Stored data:
========================================================================

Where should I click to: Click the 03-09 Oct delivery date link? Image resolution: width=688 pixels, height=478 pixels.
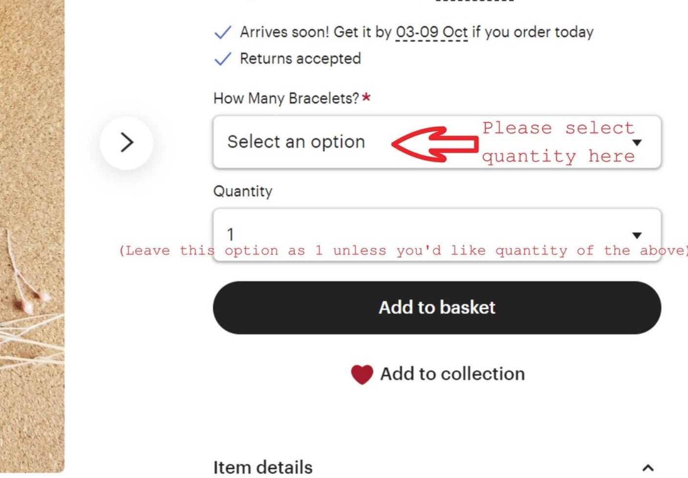(x=431, y=32)
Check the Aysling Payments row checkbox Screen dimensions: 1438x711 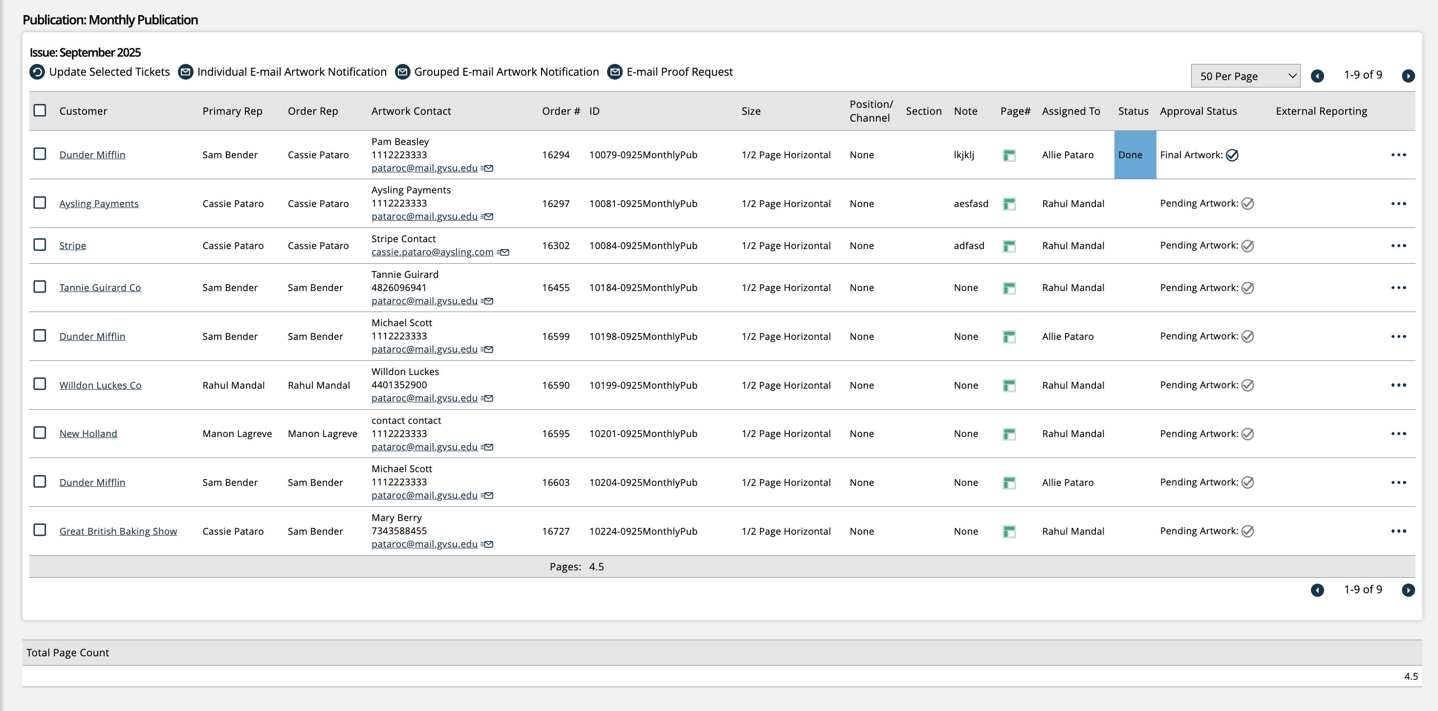(40, 202)
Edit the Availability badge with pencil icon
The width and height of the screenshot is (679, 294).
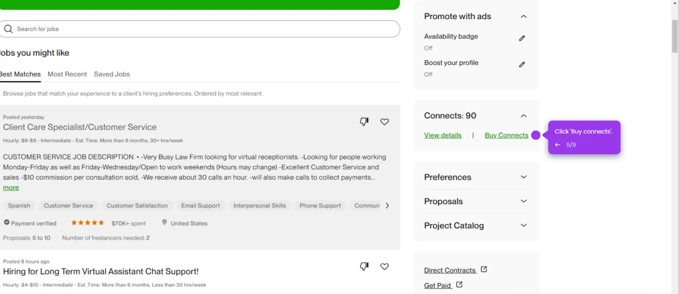[522, 38]
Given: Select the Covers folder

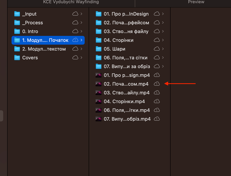Looking at the screenshot, I should pos(30,58).
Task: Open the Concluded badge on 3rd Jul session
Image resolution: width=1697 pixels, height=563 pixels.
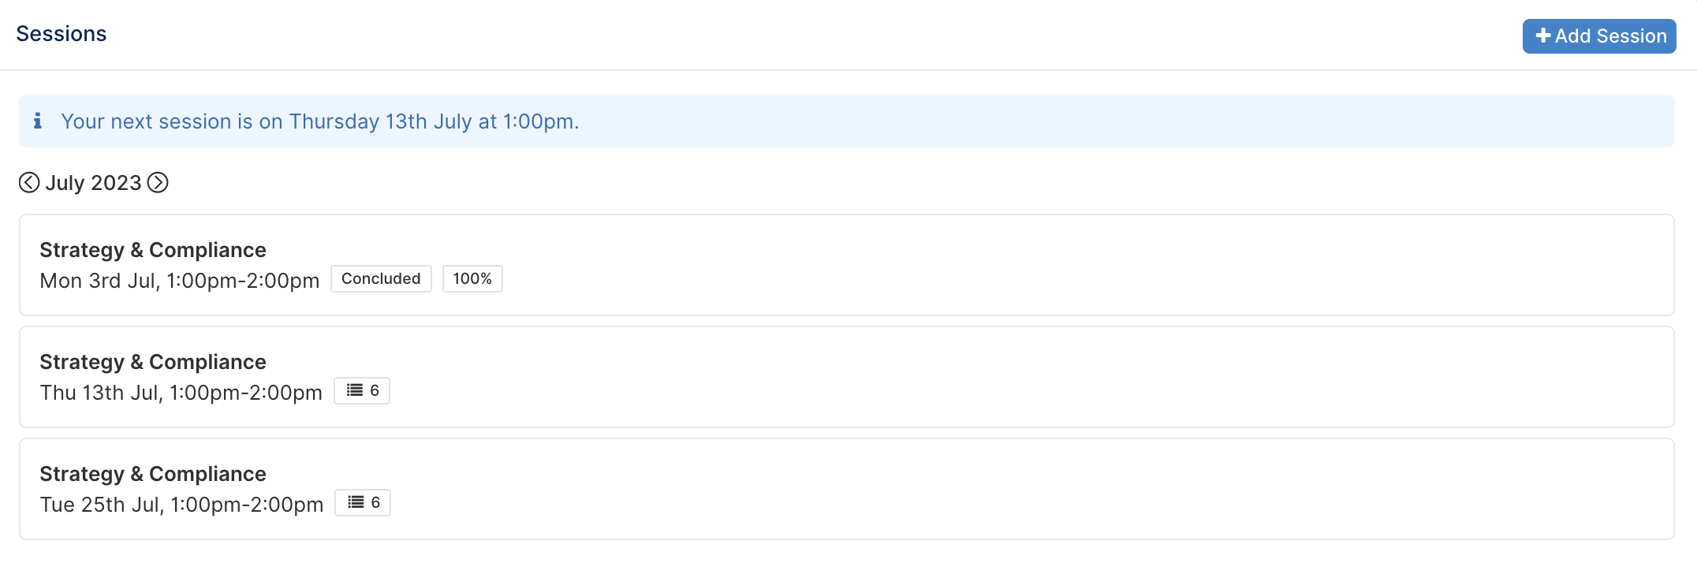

========================================================================

Problem details:
Turn the lines of the records, from the line containing "Edit the Availability badge with pencil icon" through the end of the records, into a numbered list with blank lines omitted. Leave the pictures out of your list.

Task output:
1. Edit the Availability badge with pencil icon
2. The width and height of the screenshot is (679, 294).
3. [522, 38]
4. Given: Select the Covers folder
5. Looking at the screenshot, I should pos(30,58).
6. Task: Open the Concluded badge on 3rd Jul session
7. Image resolution: width=1697 pixels, height=563 pixels.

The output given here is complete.